Task directions: With the pictures omitted, please transcribe exactly the lines beginning at the one that contains "Image resolution: width=426" and ending with the last line of the records below.

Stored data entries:
+++
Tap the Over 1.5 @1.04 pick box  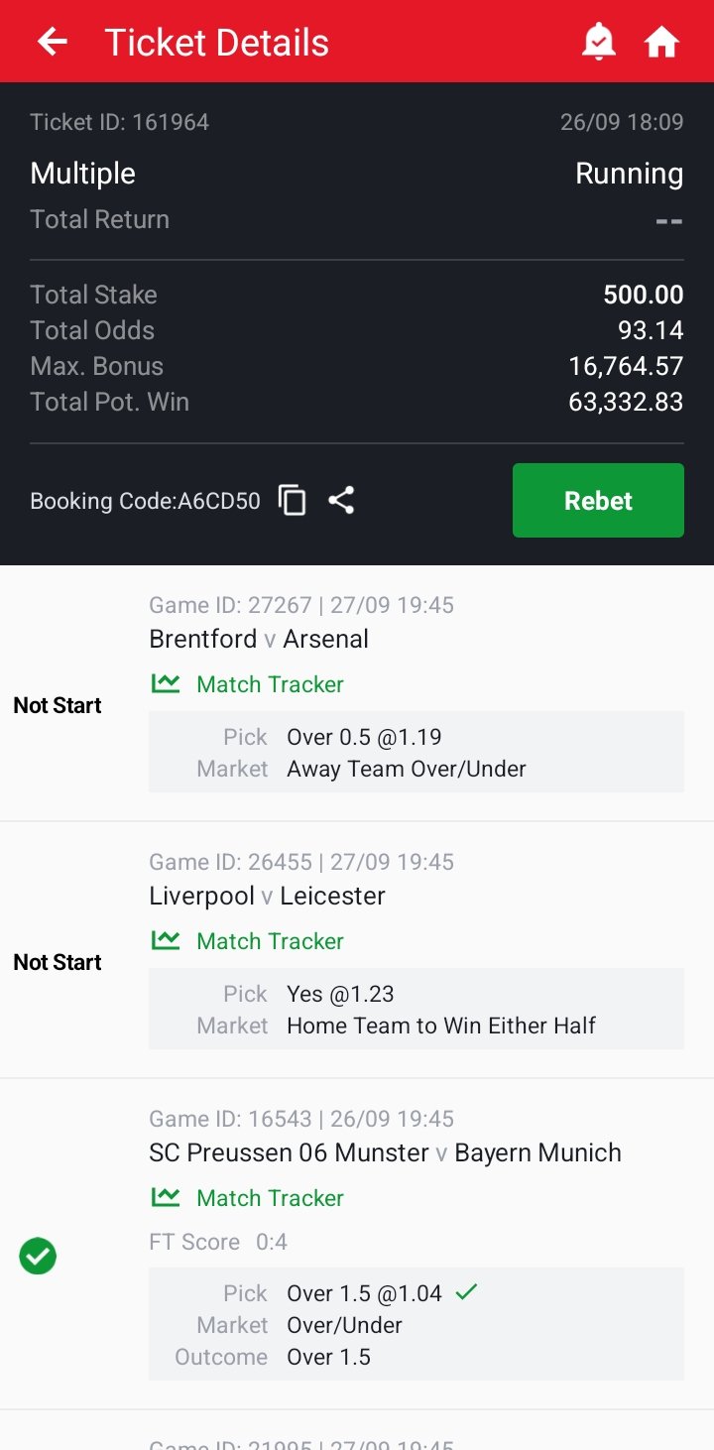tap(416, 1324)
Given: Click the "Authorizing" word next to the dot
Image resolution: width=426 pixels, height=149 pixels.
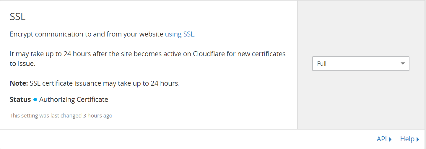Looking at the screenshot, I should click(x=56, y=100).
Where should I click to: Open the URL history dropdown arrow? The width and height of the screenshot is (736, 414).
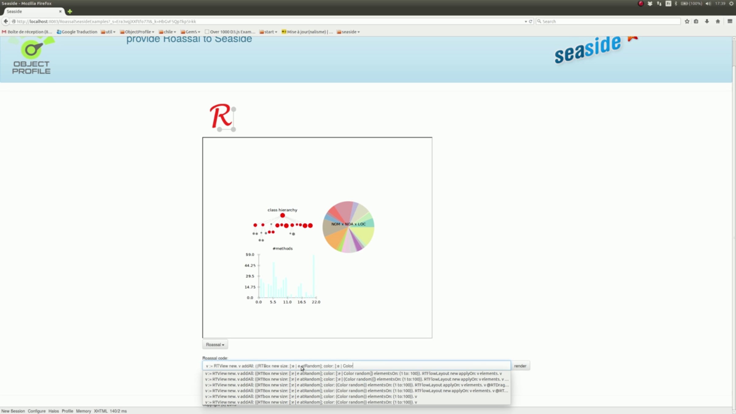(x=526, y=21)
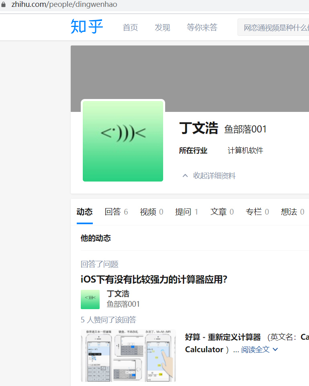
+++
Solution to this task:
Image resolution: width=426 pixels, height=149 pixels.
Looking at the screenshot, I should click(x=56, y=100).
Where should I click to: Open the URL history dropdown arrow? The width and height of the screenshot is (736, 414).
(x=526, y=21)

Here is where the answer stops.